By the next morning, the tranquility of the Inner Court was gone.
Before Haotian had even stepped out of his quarters, three different messengers were waiting.
"The Forging Hall requests your presence—""The High Elder of the Blazing Sun Peak requires a custom weapon—""A spirit beast in the Inner Menagerie is gravely ill—""Elder Yao asks for assistance in testing a new pill recipe—""The Grand Elder's recovery depends on a rare medicine—"
One request followed another, each spoken with increasing urgency, until the hallway outside buzzed like a hive. Disciples carrying training blades and scroll cases paused to stare.
"Why are so many elders looking for him?" one whispered.
"Don't you know?" another leaned in, lowering his voice to a conspiratorial tone. "It's because of what happened in the Outer Court."
More heads turned, and soon half a dozen Inner Court disciples were huddled together. The storyteller's voice dropped even lower.
"They say Haotian took the top spots in every trial, forged weapons fit for elders, and healed injuries others said were beyond saving."
A murmur of disbelief spread. Someone smirked. "And I heard the wildest rumor—he killed a Soul Transformation Realm elder of the Bloodshade Moon Sect."
That earned a round of quiet scoffs."Ridiculous.""No one can master all those professions.""Sounds like Outer Court boasting."
Haotian and Lianhua, passing nearby, caught every word. They glanced at each other. Lianhua's lips curved into an amused smile; Haotian shook his head faintly. Without a word, they walked on, letting the murmurs fade behind them.
Their steps carried them toward Elder Yao's workshop, where the scent of rare herbs was already drifting through the air. If the old master needed help refining a pill critical to a High Elder's recovery, then that was where they would be—gossip or no gossip.
The herbal fragrance thickened as Haotian and Lianhua stepped into Elder Yao's pill refining chamber.
The room was a controlled chaos of alchemical activity—bronze cauldrons suspended over blue spirit flames, shelves lined with jade jars and crystal vials, and a faint haze of medicinal steam curling in the air. The rhythmic clink of pestle against mortar came from a side table, where Elder Yao stood with his sleeves rolled up, silver-streaked hair pulled back, and eyes narrowed in deep concentration.
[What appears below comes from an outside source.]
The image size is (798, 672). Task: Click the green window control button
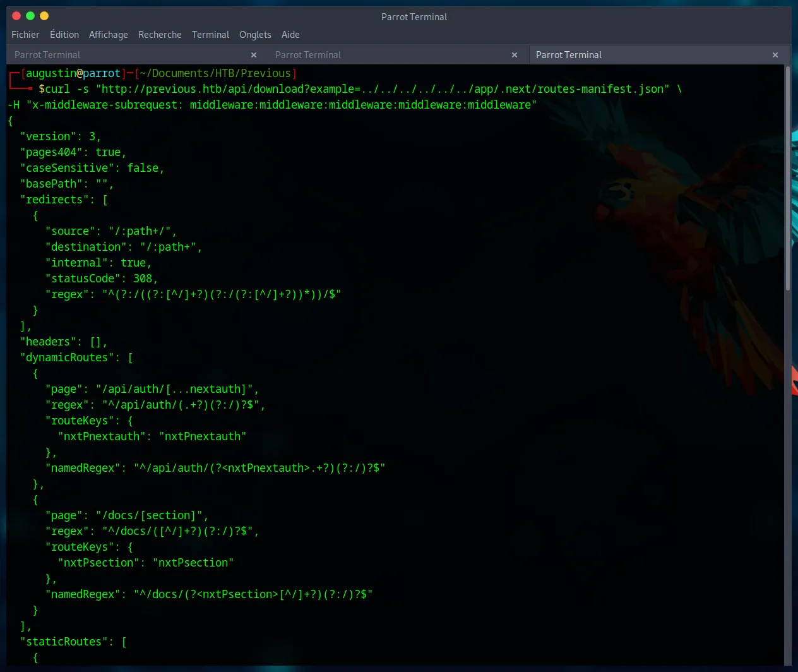click(x=30, y=16)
"You're late," he said without looking up.
"We came as soon as we heard," Haotian replied evenly. Lianhua gave a small bow.
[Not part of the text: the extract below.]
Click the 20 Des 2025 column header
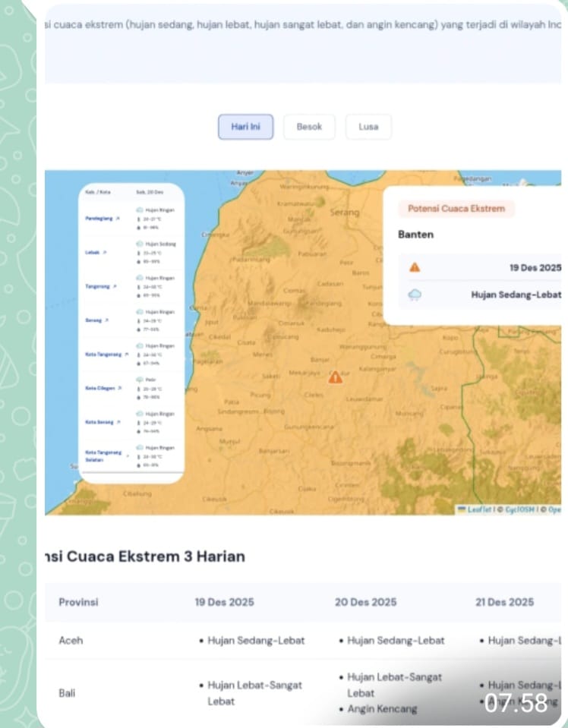click(365, 602)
Elder Yao's hand paused only to gesture toward a half-prepared cauldron. "This is no ordinary batch. The High Elder of Sunfire Peak suffered severe internal damage in closed-door cultivation. The only thing that can stabilize his meridians is the Sevenfold Rebirth Pill. Problem is… the final fusion stage is too volatile. Even I can't hold the harmony alone."
He straightened, wiping his hands, and finally met Haotian's gaze. "You've got the control for it. I've read the records."
Lianhua's eyes flickered between them. "What do you need us to do?"
Elder Yao wasted no time. "Haotian, you'll guide the core flame during the last three phases. Lianhua, you'll channel auxiliary spiritual energy to keep the temperature steady. One slip, and the batch will detonate—taking half my hall with it."
Without hesitation, Haotian rolled up his sleeves and moved to the cauldron. The moment he extended his spiritual sense into the brew, he felt the roiling turbulence within—layers of heat, essence, and vitality twisting like caged dragons.
"Ready," he said.
Elder Yao flicked his sleeve, releasing a stream of powdered herbs into the cauldron. The contents erupted in golden vapor. "Now."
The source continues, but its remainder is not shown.